===== EXCERPTED DATA =====

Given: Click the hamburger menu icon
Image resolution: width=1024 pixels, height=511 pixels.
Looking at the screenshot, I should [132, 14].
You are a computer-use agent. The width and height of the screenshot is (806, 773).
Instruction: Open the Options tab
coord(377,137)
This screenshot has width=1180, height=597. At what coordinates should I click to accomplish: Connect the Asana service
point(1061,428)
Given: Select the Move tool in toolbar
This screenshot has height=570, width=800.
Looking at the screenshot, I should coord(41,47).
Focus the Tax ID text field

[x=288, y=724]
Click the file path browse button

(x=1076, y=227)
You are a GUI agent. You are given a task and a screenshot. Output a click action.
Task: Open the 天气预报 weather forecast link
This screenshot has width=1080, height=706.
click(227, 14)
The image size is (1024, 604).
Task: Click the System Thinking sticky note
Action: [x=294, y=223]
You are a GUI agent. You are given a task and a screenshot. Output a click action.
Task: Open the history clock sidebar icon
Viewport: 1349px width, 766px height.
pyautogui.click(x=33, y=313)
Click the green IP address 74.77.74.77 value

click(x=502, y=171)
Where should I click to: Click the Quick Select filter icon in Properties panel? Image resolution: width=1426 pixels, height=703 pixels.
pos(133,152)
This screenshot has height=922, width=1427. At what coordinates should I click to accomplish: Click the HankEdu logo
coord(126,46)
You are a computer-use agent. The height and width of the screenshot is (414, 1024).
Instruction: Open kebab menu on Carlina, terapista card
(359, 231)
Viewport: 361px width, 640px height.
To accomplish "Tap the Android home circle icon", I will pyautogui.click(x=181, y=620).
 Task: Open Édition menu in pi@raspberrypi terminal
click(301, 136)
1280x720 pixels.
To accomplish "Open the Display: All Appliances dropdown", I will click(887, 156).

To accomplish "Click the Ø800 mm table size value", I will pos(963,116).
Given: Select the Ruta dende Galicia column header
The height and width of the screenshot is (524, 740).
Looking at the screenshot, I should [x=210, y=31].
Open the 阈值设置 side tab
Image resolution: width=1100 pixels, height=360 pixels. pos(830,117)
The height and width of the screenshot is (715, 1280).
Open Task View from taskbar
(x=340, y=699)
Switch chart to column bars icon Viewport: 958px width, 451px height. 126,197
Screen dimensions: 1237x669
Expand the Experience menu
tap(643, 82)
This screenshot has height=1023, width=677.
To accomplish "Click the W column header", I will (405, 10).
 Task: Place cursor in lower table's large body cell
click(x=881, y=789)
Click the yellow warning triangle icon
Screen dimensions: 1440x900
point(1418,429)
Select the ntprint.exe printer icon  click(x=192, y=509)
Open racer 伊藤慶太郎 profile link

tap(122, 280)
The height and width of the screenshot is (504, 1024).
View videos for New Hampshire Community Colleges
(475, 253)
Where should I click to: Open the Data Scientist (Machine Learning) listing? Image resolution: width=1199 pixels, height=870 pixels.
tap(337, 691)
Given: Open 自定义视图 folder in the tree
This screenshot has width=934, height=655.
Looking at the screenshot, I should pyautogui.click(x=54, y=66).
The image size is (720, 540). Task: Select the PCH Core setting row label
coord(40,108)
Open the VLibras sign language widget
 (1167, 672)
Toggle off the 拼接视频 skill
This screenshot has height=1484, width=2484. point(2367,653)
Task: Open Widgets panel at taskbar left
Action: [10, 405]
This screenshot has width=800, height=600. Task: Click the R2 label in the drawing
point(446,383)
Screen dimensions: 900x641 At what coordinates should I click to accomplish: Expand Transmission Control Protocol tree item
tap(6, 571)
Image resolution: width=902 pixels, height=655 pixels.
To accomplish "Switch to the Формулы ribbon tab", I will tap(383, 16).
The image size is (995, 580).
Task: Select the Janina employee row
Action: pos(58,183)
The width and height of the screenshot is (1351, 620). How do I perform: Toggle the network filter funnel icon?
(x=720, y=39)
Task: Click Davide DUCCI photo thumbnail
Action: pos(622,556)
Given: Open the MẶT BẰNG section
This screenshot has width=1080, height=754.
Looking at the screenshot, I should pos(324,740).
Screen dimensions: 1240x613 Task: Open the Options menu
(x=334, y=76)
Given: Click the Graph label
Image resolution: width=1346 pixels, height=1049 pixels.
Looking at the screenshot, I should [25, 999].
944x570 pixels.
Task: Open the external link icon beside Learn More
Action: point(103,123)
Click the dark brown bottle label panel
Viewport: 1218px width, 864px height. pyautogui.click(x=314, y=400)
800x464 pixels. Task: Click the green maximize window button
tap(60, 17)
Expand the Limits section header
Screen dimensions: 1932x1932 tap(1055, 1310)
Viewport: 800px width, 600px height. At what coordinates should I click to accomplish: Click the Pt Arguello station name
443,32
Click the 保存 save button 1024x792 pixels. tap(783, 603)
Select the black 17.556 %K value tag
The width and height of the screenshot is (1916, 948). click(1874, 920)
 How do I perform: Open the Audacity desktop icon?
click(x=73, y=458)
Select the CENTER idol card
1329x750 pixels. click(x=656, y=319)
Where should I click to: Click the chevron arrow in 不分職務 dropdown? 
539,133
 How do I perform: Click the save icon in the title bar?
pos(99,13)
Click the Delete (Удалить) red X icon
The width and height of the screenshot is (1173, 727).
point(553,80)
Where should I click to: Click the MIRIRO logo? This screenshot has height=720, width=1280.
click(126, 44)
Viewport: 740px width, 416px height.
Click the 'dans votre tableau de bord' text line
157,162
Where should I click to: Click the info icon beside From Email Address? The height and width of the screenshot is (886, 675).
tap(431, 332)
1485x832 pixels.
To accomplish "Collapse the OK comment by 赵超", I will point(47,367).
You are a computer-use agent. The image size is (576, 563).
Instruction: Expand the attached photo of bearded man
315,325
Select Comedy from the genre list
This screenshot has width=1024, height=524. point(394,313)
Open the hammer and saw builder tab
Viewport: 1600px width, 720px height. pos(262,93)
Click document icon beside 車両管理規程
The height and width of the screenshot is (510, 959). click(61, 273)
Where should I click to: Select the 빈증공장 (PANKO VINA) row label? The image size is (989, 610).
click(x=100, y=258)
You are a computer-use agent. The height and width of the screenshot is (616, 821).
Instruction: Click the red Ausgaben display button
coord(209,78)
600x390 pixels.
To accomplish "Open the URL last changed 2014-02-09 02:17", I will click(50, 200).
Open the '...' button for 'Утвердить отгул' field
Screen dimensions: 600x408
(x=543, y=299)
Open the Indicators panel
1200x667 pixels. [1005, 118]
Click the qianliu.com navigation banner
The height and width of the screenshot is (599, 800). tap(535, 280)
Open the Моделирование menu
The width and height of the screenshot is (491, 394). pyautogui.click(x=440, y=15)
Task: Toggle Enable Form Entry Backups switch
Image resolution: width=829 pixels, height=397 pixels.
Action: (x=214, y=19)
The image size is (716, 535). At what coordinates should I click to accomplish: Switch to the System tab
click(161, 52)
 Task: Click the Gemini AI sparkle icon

=====

WORK TO COMPLETE:
If a line in the material above contains "computer", show that line.

OUTPUT FOR THIS EXERCISE:
You are a computer-use agent. The width and height of the screenshot is (806, 773).
You are a computer-use agent. The height and width of the screenshot is (414, 1024).
You are a computer-use agent. The image size is (576, 563).
You are a computer-use agent. The height and width of the screenshot is (616, 821).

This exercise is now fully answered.